(Aim of the task)
Rewrite the entries starting at the line that contains "Zoom in with the plus icon" and ending at the end of the entries, replacing "Advanced settings" with "Advanced options" and leaving everything else unchanged.

(Data in this exercise)
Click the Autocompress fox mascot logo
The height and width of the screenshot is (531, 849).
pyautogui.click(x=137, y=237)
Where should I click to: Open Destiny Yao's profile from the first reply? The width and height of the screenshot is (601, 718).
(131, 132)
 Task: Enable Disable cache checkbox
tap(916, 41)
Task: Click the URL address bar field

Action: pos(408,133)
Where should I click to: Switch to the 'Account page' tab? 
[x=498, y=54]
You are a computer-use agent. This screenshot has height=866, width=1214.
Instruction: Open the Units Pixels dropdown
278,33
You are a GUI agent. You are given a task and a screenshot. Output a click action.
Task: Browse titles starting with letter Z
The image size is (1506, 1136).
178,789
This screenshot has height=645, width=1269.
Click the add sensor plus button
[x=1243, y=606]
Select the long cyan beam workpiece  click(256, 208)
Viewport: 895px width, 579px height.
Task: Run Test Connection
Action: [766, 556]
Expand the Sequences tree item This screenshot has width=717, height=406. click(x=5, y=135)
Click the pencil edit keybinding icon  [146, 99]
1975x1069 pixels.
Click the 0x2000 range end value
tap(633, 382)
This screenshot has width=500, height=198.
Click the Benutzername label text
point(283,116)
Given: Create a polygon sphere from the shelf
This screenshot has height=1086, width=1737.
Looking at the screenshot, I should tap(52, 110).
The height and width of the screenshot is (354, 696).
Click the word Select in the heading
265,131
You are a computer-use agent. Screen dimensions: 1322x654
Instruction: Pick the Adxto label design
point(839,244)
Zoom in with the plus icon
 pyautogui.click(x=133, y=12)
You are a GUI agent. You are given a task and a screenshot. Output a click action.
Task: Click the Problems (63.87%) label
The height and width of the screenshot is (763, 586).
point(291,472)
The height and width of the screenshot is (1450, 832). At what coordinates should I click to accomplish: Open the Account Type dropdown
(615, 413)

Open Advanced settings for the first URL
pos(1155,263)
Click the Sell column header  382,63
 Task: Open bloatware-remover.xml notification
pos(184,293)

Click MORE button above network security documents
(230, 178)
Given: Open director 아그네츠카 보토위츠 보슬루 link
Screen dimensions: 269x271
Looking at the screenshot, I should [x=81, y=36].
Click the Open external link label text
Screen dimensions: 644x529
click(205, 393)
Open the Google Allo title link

(Answer to the problem)
Zoom in with the plus icon
 pyautogui.click(x=133, y=12)
You are a GUI agent. You are given a task and a screenshot. Output a click action.
Task: Click the Problems (63.87%) label
The height and width of the screenshot is (763, 586).
point(291,472)
The height and width of the screenshot is (1450, 832). At what coordinates should I click to accomplish: Open the Account Type dropdown
(615, 413)

Open Advanced options for the first URL
pos(1155,263)
Click the Sell column header  382,63
 Task: Open bloatware-remover.xml notification
pos(184,293)

Click MORE button above network security documents
(230, 178)
Given: Open director 아그네츠카 보토위츠 보슬루 link
Screen dimensions: 269x271
Looking at the screenshot, I should [x=81, y=36].
Click the Open external link label text
Screen dimensions: 644x529
click(205, 393)
Open the Google Allo title link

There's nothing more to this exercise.